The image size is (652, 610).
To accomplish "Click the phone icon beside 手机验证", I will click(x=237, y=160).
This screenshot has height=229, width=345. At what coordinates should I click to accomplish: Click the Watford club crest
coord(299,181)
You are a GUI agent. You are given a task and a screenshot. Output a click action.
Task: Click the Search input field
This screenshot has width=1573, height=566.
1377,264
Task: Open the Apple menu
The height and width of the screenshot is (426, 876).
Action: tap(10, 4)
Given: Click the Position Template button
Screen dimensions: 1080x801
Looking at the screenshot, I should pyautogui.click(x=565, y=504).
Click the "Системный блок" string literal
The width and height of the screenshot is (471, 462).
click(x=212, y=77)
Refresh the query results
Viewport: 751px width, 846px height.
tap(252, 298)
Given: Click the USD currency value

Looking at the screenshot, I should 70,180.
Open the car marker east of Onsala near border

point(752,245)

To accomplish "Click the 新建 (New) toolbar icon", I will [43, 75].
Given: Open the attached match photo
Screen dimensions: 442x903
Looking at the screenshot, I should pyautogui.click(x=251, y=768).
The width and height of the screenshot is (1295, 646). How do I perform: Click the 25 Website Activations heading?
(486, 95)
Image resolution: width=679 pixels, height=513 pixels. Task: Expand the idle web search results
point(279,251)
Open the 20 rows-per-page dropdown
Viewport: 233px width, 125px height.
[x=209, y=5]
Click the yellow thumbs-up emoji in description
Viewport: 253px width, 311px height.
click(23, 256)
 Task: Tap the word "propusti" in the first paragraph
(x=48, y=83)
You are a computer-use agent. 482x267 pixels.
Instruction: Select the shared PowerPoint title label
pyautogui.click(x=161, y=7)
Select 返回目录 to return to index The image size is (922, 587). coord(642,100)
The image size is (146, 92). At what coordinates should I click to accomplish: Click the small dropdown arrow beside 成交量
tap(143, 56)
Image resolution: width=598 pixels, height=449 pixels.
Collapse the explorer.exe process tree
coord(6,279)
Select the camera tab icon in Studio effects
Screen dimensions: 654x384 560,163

The task: Nothing but the lines from the one with "Viewport: 233px width, 125px height." through the end of the data above should be reproduced, each exactly, both ends included.

Response to this task:
Viewport: 233px width, 125px height.
[x=209, y=5]
Click the yellow thumbs-up emoji in description
Viewport: 253px width, 311px height.
click(23, 256)
 Task: Tap the word "propusti" in the first paragraph
(x=48, y=83)
You are a computer-use agent. 482x267 pixels.
Instruction: Select the shared PowerPoint title label
pyautogui.click(x=161, y=7)
Select 返回目录 to return to index The image size is (922, 587). coord(642,100)
The image size is (146, 92). At what coordinates should I click to accomplish: Click the small dropdown arrow beside 成交量
tap(143, 56)
Image resolution: width=598 pixels, height=449 pixels.
Collapse the explorer.exe process tree
coord(6,279)
Select the camera tab icon in Studio effects
Screen dimensions: 654x384 560,163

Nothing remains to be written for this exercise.